Labeling Web Page Category with Mechanical Turk
Why use Mechanical Turk?
I wanted to experiment with classifying whether a web page is an article or not. The categories I want to label are:
- News Article
- Blog Post
- Press Release
- Other
My goal is too specific to find an existing public dataset I could use. This meant that I would have to construct my own. One option is collecting unlabeled data and hand labeling with one of the many data labeling tools available. However all of the labels would be categorized based on my own personal perspective. To get around this problem I would need many people to all work together labeling the data. It would be even better if each individual person only labeled a small number of pages. This is where services like Mechanical Turk are helpful. They allow you to create tasks that a large number of people can be paid to complete.

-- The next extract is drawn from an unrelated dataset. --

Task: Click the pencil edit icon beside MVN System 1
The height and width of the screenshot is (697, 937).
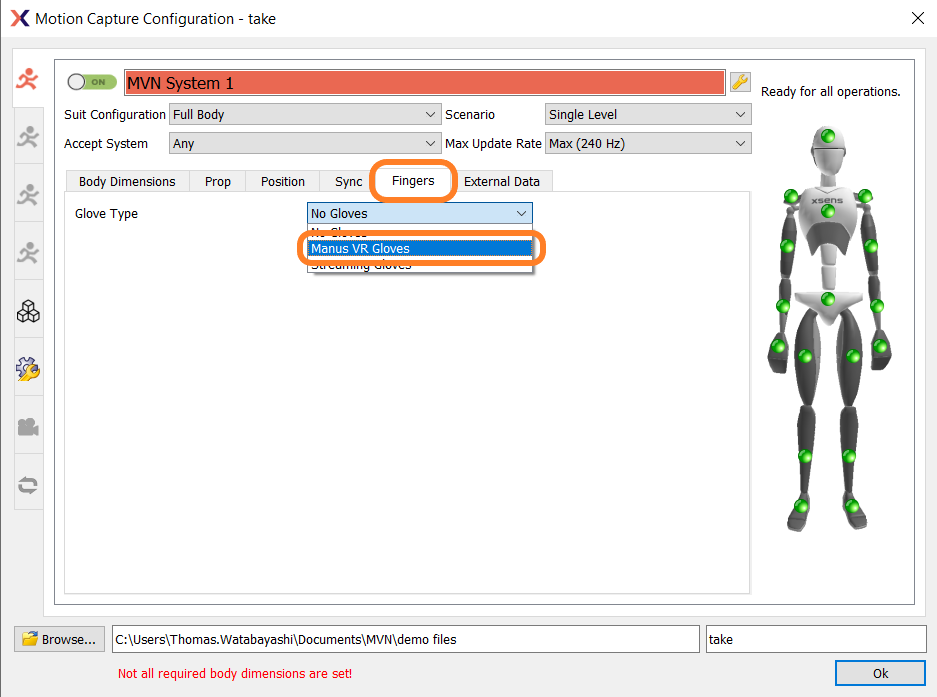Action: (739, 82)
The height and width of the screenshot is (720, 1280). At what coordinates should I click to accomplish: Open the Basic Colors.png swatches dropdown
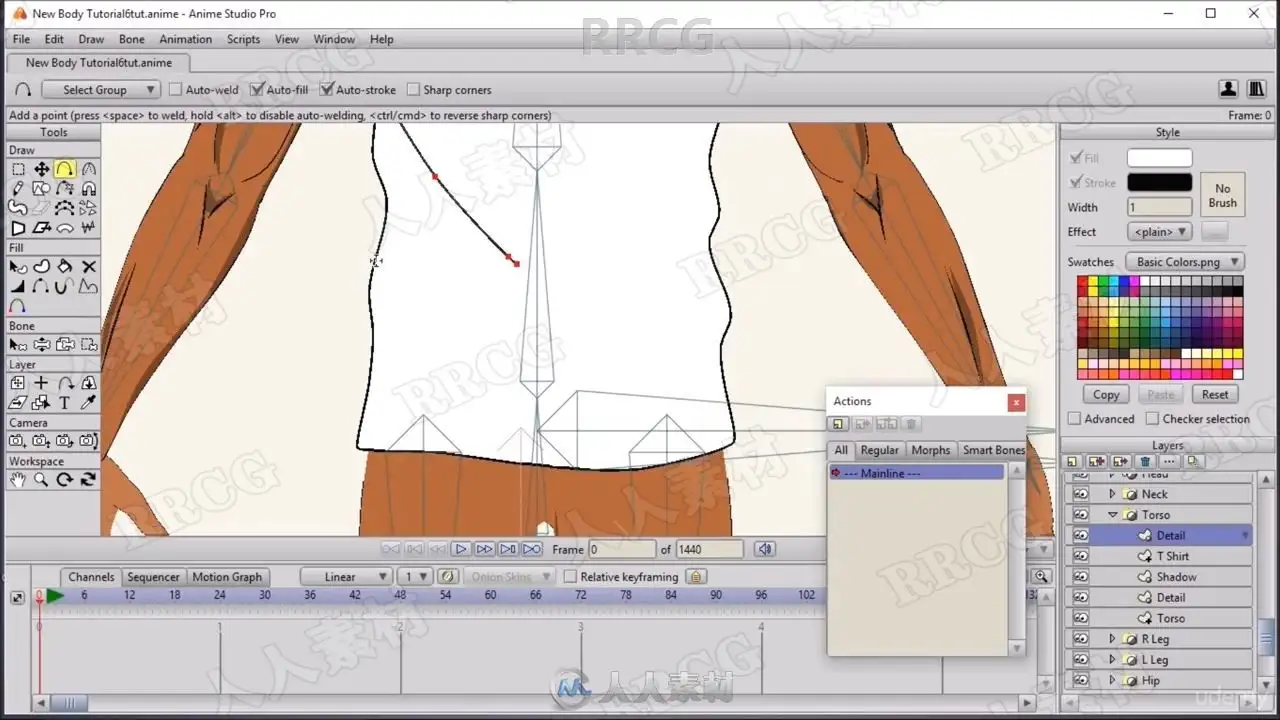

Structuring a Mechanical Turk HIT for web page categorization
In order to use MT you need to structure your problem in the context of MT's concepts. At a high level you have:
Human Intelligence Tasks (HITs)
"a single, self-contained task a Requester creates on Mechanical Turk".
My HIT is to label a single URL as one of the categories.
Assignments
"You can assign many Workers to work on the same HIT, which is an effective way to achieve consensus on a subject when many workers provide the same answer."
While assigning more workers per HIT can improve the quality of your results it also increases your costs. See the cost calculation below for more information. I chose to go with three assignees per HIT.
Qualification type
"It is important to note that anyone can register to work in the Mechanical Turk Marketplace. To control who can work on your HITs, you can require that Workers have specific qualifications before they can work on your HITs."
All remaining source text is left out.